What it means: A “yes” vote would prohibit local governments – but not the state – from imposing new taxes or fees, or increasing existing taxes, on grocery items, defined as “any raw or processed food or beverage, or any ingredient thereof, intended for human consumption,” according to the Washington Secretary of State’s office.

  • Alcohol, tobacco and marijuana products are not included under this definition.

  • Many say the measure’s true aim is to stop more cities from implementing a soda tax like Seattle’s, which generated more than $10 million in revenue in the first six months – putting it on pace to top the expected $14.8 million raised in 2018.
  • Washington state law already exempts most groceries from retail sales taxes, except for prepared foods, soft drinks or dietary supplements.
  • Right now, though, local governments have broad authority to enact taxes on retailers. This initiative would limit that authority to exclude groceries.
  • A “no” vote wouldn’t enact a sales tax – it would simply continue to allow local governments to impose a tax in the future.

Who’s backing the initiative: Yes! To Affordable Groceries, a political action committee, has spent more than $15 million supporting the measure, according to the Public Disclosure Commission. Soda companies have given millions to the cause: $9.6 million from the Coca-Cola Company, $7.2 million from Pepsico, $2 million from Dr.
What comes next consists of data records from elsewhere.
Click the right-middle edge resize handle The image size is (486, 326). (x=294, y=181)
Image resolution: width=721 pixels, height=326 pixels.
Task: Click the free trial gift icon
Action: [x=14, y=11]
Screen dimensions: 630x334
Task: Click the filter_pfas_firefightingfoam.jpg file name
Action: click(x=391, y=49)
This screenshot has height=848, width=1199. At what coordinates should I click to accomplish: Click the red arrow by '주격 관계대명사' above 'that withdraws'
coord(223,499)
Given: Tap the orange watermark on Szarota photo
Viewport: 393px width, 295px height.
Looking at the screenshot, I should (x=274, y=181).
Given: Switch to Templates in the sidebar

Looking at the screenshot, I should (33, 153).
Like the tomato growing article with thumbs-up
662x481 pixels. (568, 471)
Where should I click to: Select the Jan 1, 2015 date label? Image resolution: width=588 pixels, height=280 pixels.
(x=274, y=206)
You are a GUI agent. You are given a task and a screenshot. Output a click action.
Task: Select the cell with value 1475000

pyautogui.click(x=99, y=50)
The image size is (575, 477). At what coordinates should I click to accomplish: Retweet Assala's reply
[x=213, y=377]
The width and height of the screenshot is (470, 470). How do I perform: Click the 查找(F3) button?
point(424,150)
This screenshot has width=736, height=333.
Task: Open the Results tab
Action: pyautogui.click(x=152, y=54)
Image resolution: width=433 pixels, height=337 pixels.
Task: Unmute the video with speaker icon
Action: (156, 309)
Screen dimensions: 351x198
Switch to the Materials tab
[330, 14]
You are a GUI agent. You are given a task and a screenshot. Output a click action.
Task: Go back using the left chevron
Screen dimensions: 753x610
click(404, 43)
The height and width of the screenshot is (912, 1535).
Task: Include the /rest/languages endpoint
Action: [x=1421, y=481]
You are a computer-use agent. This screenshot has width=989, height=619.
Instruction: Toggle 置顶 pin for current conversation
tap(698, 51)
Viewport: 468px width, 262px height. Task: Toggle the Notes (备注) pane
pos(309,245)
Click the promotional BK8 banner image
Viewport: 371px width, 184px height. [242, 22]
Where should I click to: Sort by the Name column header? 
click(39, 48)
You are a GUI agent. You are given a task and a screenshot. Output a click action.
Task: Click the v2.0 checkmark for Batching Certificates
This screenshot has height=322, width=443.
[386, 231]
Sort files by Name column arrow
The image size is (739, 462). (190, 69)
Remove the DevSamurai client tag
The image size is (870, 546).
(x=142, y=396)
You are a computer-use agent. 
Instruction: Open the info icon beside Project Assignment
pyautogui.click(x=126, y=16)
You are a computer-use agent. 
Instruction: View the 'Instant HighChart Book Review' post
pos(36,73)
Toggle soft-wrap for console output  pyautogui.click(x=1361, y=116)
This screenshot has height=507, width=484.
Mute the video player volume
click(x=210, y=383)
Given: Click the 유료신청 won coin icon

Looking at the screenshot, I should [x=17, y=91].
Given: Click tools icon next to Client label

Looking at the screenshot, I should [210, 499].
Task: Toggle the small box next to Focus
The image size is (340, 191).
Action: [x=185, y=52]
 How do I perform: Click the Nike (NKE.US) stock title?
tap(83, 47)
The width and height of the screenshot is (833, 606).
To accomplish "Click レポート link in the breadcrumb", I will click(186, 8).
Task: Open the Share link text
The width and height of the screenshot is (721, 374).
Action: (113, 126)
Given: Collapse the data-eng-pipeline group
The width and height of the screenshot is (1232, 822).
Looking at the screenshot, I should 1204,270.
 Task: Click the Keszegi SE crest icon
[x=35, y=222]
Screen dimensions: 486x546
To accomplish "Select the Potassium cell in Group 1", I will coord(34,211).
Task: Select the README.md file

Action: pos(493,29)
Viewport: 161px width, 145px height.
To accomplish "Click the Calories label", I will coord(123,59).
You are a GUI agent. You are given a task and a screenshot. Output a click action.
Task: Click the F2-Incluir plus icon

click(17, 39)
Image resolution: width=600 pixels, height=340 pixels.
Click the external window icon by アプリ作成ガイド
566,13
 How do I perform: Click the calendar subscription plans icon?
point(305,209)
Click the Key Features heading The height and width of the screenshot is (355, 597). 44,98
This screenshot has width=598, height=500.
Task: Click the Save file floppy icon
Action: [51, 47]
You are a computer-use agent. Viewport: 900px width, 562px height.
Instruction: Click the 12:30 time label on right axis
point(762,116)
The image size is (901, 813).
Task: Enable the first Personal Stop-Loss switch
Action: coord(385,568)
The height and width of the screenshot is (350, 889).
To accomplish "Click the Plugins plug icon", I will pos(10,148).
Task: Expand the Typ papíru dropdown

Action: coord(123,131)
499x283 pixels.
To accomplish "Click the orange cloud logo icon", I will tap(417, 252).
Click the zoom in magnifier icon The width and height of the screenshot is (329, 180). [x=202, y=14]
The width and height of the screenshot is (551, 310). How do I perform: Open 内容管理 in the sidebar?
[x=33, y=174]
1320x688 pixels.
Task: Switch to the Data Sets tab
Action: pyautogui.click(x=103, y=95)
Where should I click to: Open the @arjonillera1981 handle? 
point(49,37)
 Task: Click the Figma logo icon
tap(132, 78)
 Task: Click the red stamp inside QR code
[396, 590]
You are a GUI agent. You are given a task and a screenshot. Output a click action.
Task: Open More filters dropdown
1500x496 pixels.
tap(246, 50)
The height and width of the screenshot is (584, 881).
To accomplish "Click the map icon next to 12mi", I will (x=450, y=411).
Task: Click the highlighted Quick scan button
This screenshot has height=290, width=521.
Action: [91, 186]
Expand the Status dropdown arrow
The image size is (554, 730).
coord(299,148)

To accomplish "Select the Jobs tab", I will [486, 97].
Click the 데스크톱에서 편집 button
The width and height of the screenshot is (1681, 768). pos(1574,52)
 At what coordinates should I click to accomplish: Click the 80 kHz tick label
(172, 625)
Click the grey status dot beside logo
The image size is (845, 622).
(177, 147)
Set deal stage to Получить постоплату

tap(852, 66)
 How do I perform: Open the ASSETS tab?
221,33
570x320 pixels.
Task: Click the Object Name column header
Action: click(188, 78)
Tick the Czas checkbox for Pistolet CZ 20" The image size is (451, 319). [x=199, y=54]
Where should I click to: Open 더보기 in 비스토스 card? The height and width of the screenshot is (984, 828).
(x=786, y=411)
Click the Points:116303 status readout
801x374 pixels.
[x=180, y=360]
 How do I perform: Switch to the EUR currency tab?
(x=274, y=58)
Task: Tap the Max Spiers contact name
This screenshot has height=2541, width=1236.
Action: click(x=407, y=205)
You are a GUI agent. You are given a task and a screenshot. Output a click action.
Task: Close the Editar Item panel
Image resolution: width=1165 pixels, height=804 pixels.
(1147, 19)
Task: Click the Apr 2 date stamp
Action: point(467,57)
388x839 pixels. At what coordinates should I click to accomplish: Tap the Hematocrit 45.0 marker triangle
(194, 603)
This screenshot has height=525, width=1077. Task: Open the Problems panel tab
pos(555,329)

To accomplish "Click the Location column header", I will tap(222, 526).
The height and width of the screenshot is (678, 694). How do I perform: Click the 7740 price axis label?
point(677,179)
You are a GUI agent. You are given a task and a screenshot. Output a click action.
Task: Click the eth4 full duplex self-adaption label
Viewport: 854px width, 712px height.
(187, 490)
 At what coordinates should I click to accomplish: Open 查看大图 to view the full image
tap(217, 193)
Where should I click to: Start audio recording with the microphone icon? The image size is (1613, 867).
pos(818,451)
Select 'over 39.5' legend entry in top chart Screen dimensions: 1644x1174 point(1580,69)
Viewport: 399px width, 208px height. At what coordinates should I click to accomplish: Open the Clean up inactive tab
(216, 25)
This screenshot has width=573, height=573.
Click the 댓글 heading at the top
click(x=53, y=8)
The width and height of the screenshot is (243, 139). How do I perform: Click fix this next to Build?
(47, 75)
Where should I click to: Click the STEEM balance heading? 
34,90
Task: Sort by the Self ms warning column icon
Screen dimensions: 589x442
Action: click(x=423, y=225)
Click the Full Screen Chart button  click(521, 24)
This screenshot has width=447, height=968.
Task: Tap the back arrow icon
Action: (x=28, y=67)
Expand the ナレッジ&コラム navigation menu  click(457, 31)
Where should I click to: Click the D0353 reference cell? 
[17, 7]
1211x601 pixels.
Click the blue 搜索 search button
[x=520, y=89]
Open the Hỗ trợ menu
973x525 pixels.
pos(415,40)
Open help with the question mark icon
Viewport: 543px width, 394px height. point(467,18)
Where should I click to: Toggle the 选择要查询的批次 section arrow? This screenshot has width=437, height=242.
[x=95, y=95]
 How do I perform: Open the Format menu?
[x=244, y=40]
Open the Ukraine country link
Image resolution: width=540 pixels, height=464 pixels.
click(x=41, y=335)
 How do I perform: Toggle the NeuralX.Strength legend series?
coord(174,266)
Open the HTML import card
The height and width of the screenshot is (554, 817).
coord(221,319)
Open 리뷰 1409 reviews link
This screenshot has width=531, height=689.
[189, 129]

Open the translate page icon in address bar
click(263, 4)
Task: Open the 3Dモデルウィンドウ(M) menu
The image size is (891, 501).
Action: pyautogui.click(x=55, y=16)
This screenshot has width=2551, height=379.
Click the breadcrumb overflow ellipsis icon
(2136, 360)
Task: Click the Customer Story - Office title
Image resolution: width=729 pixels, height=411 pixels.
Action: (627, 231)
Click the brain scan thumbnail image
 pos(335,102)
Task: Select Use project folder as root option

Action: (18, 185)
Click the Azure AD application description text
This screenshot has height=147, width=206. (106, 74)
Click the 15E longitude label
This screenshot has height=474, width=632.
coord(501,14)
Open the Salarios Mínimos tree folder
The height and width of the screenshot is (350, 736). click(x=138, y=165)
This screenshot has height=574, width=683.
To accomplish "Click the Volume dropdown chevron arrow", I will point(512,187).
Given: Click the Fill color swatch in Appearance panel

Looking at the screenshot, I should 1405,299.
Pepper Snapple Group and $237,000 from Red Bull.

The committee says it has the support of small businesses, chambers of commerce, farmers’ groups, the Washington Food Industry Association and the American Beverage Association, and is “taking a stand to bring fairness to our tax structure, to protect jobs and neighborhood businesses, and to prevent increased taxation on the food and beverages upon which we depend every day.”

Supporters say taxes like Seattle’s soda tax cause retailers to raise prices on other grocery items, harming consumers.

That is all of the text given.